+++ PROVIDED INFORMATION

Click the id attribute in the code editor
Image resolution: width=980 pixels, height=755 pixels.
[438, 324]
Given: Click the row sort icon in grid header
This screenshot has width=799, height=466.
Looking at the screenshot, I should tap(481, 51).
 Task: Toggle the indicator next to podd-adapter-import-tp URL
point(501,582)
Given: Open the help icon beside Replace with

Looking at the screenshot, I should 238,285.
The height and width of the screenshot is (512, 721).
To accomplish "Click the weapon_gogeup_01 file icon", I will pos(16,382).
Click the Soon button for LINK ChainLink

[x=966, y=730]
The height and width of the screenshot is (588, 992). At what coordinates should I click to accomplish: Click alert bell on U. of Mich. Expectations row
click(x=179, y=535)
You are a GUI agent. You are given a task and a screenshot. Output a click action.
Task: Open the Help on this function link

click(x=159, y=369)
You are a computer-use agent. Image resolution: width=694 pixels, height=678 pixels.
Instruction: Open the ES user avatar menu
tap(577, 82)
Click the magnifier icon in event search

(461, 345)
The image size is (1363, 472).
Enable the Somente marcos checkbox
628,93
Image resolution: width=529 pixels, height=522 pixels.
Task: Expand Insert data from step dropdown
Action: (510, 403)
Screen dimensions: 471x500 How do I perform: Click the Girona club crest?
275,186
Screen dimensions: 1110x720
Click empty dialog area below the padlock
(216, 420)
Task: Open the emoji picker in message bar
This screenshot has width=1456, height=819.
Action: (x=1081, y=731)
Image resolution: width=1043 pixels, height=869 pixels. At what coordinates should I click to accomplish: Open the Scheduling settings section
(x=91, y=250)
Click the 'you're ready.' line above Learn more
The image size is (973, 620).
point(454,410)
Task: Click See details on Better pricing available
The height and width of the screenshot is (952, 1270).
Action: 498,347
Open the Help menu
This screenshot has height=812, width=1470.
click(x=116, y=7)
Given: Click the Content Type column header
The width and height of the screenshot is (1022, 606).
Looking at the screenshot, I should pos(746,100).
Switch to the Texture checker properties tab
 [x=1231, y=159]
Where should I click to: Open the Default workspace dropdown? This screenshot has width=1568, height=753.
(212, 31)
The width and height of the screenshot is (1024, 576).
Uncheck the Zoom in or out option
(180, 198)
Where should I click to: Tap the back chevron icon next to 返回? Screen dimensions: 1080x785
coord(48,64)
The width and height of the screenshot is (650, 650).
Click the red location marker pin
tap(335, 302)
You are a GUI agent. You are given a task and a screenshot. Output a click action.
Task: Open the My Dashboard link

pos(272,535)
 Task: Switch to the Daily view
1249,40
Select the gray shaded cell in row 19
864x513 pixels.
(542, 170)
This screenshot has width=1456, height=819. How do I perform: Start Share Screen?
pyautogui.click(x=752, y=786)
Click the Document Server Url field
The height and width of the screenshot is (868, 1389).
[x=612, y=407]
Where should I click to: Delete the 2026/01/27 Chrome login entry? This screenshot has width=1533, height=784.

++++++

DIRECTION » Reproduce the entire listing above, line for line and without any changes.

WRITTEN SOLUTION »
Click the id attribute in the code editor
Image resolution: width=980 pixels, height=755 pixels.
[438, 324]
Given: Click the row sort icon in grid header
This screenshot has width=799, height=466.
Looking at the screenshot, I should tap(481, 51).
 Task: Toggle the indicator next to podd-adapter-import-tp URL
point(501,582)
Given: Open the help icon beside Replace with

Looking at the screenshot, I should 238,285.
The height and width of the screenshot is (512, 721).
To accomplish "Click the weapon_gogeup_01 file icon", I will pos(16,382).
Click the Soon button for LINK ChainLink

[x=966, y=730]
The height and width of the screenshot is (588, 992). At what coordinates should I click to accomplish: Click alert bell on U. of Mich. Expectations row
click(x=179, y=535)
You are a GUI agent. You are given a task and a screenshot. Output a click action.
Task: Open the Help on this function link

click(x=159, y=369)
You are a computer-use agent. Image resolution: width=694 pixels, height=678 pixels.
Instruction: Open the ES user avatar menu
tap(577, 82)
Click the magnifier icon in event search

(461, 345)
The image size is (1363, 472).
Enable the Somente marcos checkbox
628,93
Image resolution: width=529 pixels, height=522 pixels.
Task: Expand Insert data from step dropdown
Action: (510, 403)
Screen dimensions: 471x500 How do I perform: Click the Girona club crest?
275,186
Screen dimensions: 1110x720
Click empty dialog area below the padlock
(216, 420)
Task: Open the emoji picker in message bar
This screenshot has width=1456, height=819.
Action: (x=1081, y=731)
Image resolution: width=1043 pixels, height=869 pixels. At what coordinates should I click to accomplish: Open the Scheduling settings section
(x=91, y=250)
Click the 'you're ready.' line above Learn more
The image size is (973, 620).
point(454,410)
Task: Click See details on Better pricing available
The height and width of the screenshot is (952, 1270).
Action: 498,347
Open the Help menu
This screenshot has height=812, width=1470.
click(x=116, y=7)
Given: Click the Content Type column header
The width and height of the screenshot is (1022, 606).
Looking at the screenshot, I should pos(746,100).
Switch to the Texture checker properties tab
 [x=1231, y=159]
Where should I click to: Open the Default workspace dropdown? This screenshot has width=1568, height=753.
(212, 31)
The width and height of the screenshot is (1024, 576).
Uncheck the Zoom in or out option
(180, 198)
Where should I click to: Tap the back chevron icon next to 返回? Screen dimensions: 1080x785
coord(48,64)
The width and height of the screenshot is (650, 650).
Click the red location marker pin
tap(335, 302)
You are a GUI agent. You are given a task and a screenshot. Output a click action.
Task: Open the My Dashboard link

pos(272,535)
 Task: Switch to the Daily view
1249,40
Select the gray shaded cell in row 19
864x513 pixels.
(542, 170)
This screenshot has width=1456, height=819. How do I perform: Start Share Screen?
pyautogui.click(x=752, y=786)
Click the Document Server Url field
The height and width of the screenshot is (868, 1389).
[x=612, y=407]
Where should I click to: Delete the 2026/01/27 Chrome login entry? This screenshot has width=1533, height=784.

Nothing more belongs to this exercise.